— Work order —
Write out, word for word, the lines from the line with "What do you see at coordinates (396, 22)" to the line with "y-tick-label: 60 is", including both of those lines. Leave the pictures out.

Records from a data source:
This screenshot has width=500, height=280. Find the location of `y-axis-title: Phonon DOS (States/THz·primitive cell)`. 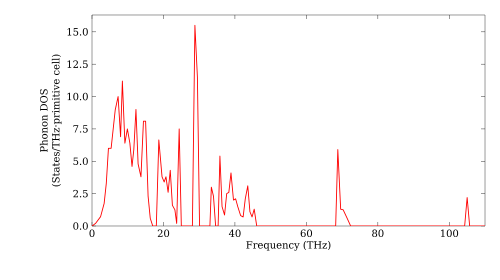

y-axis-title: Phonon DOS (States/THz·primitive cell) is located at coordinates (51, 120).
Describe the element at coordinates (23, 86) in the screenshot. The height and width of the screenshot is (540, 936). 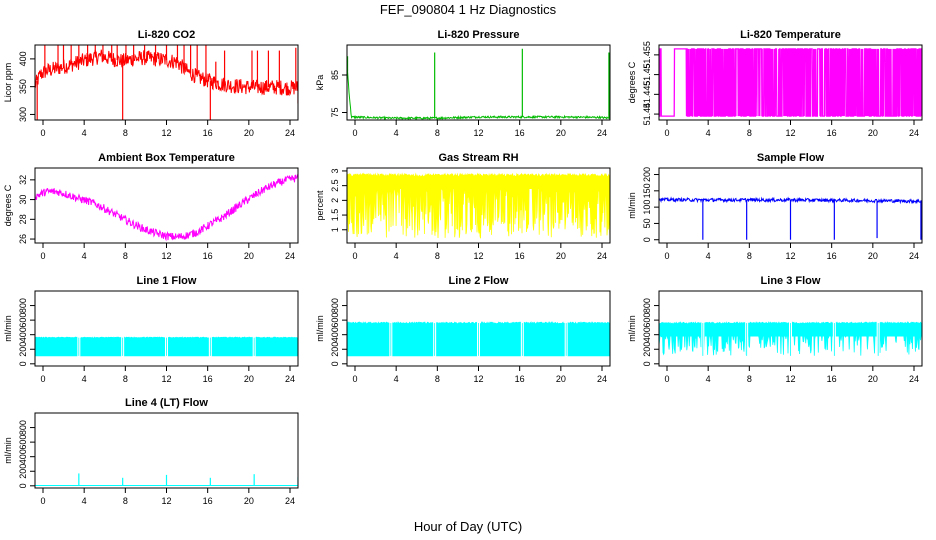
I see `y-tick-label: 350` at that location.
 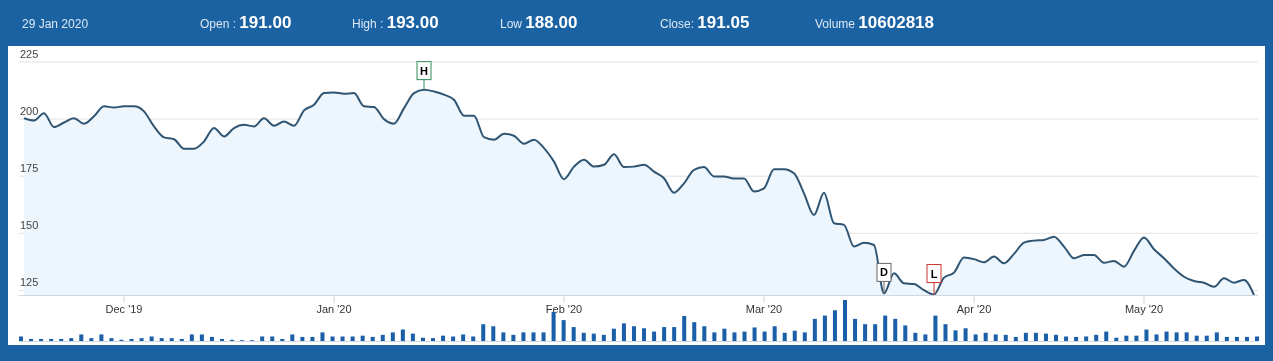 What do you see at coordinates (396, 22) in the screenshot?
I see `text: High : 193.00` at bounding box center [396, 22].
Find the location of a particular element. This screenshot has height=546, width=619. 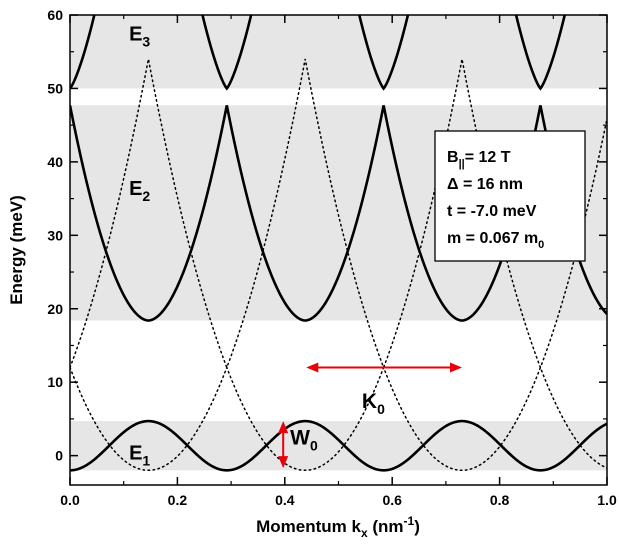

y-tick-label: 60 is located at coordinates (55, 15).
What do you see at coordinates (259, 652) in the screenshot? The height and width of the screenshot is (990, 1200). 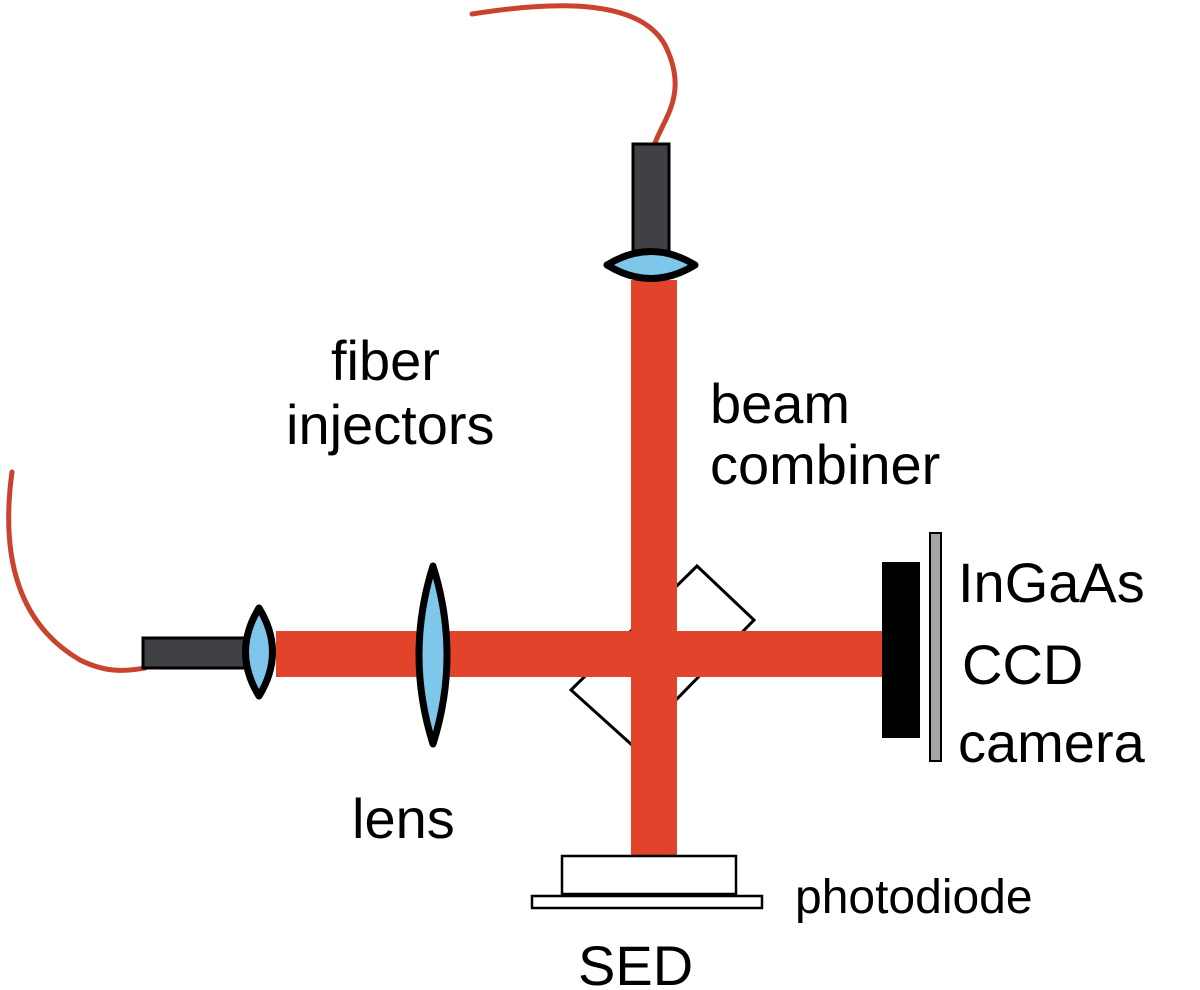 I see `left-injector-lens-icon` at bounding box center [259, 652].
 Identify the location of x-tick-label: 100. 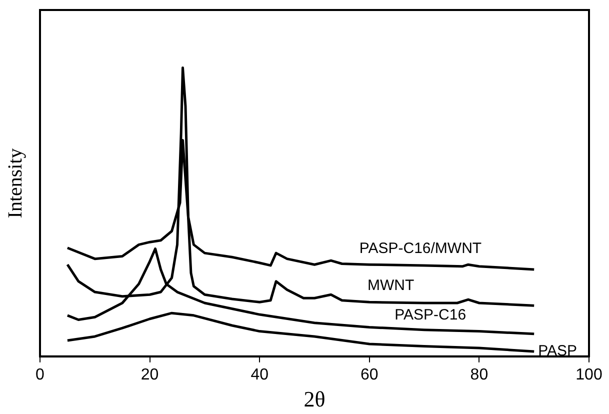
(589, 375).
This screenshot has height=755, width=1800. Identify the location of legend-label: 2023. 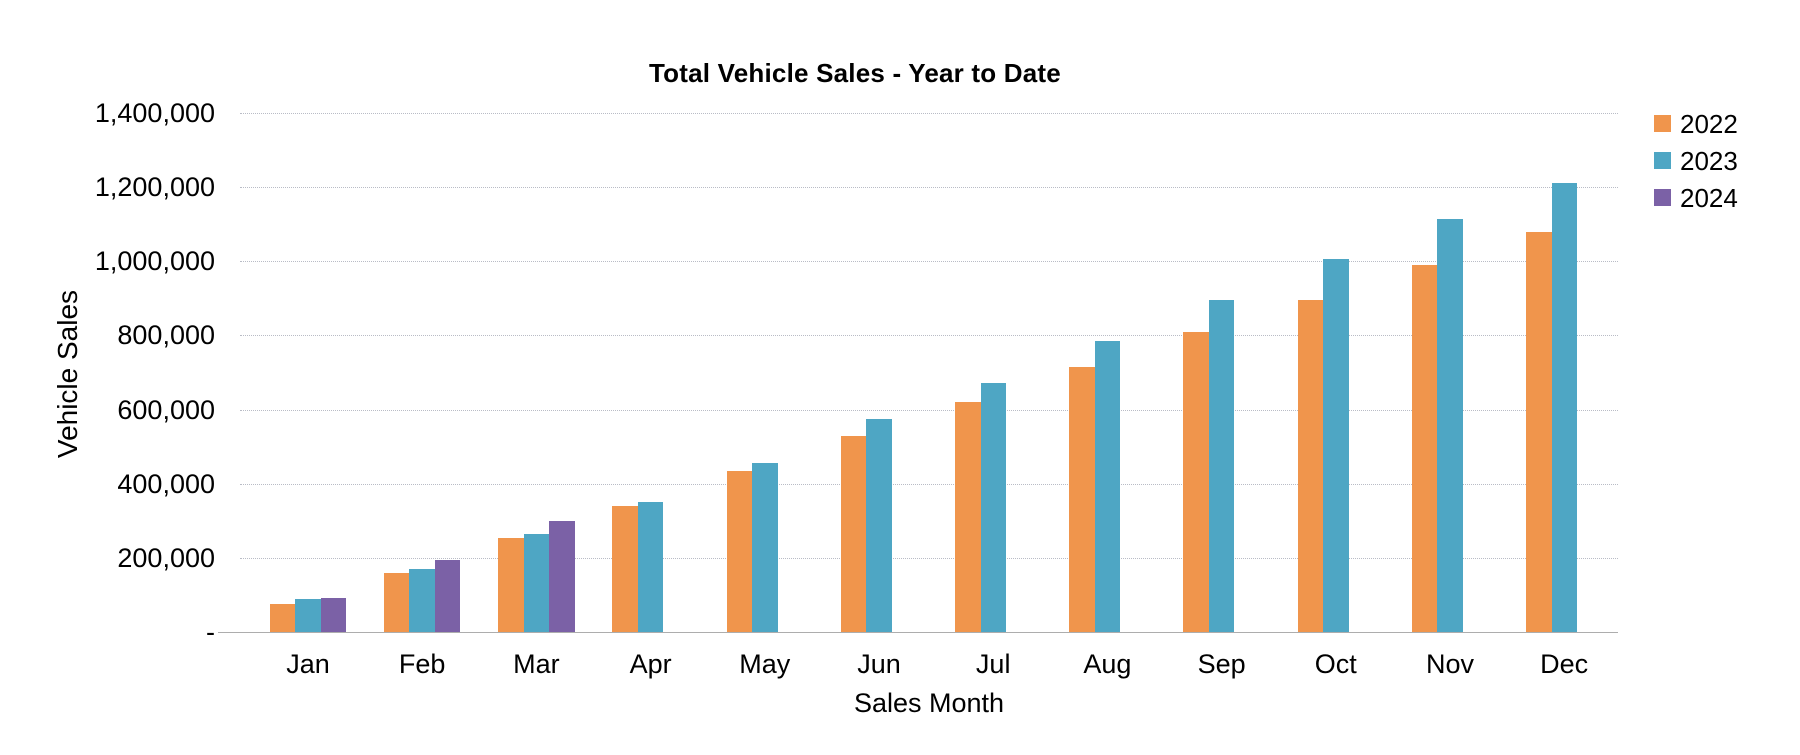
(1709, 160).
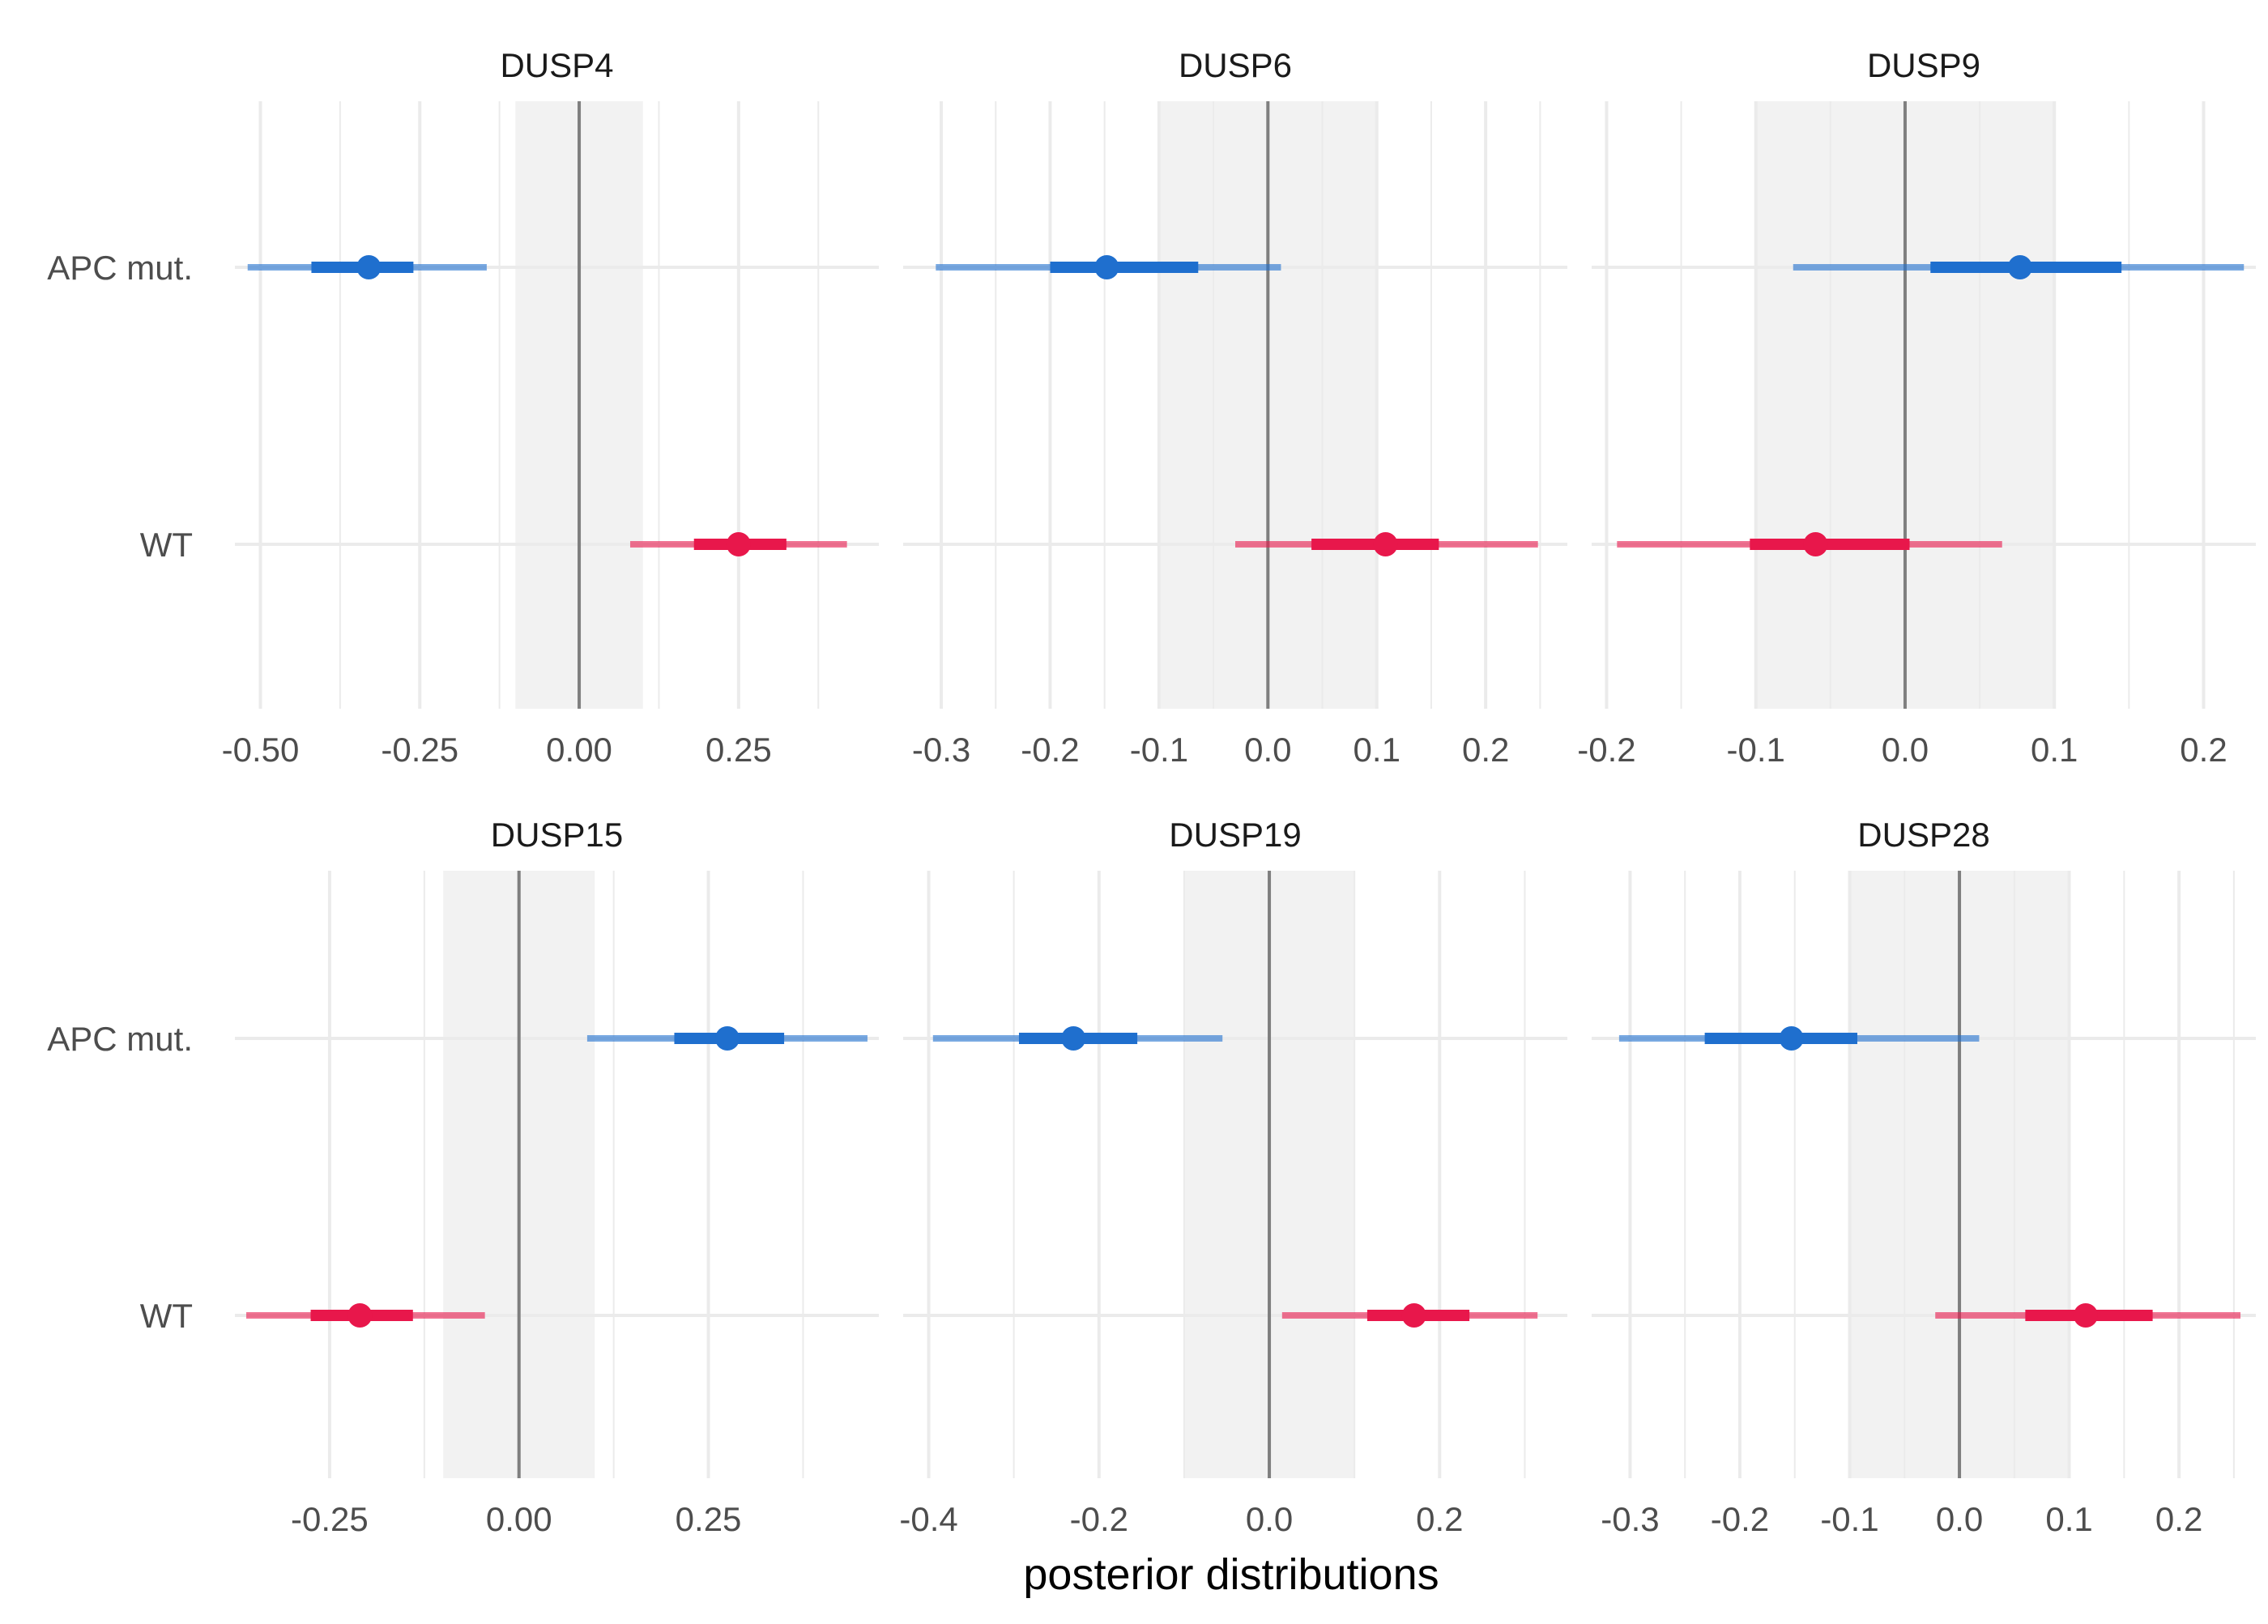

— Task response —
  What do you see at coordinates (396, 22) in the screenshot?
I see `text: High : 193.00` at bounding box center [396, 22].
Find the location of a particular element. This screenshot has height=546, width=619. 

y-tick-label: 60 is located at coordinates (55, 15).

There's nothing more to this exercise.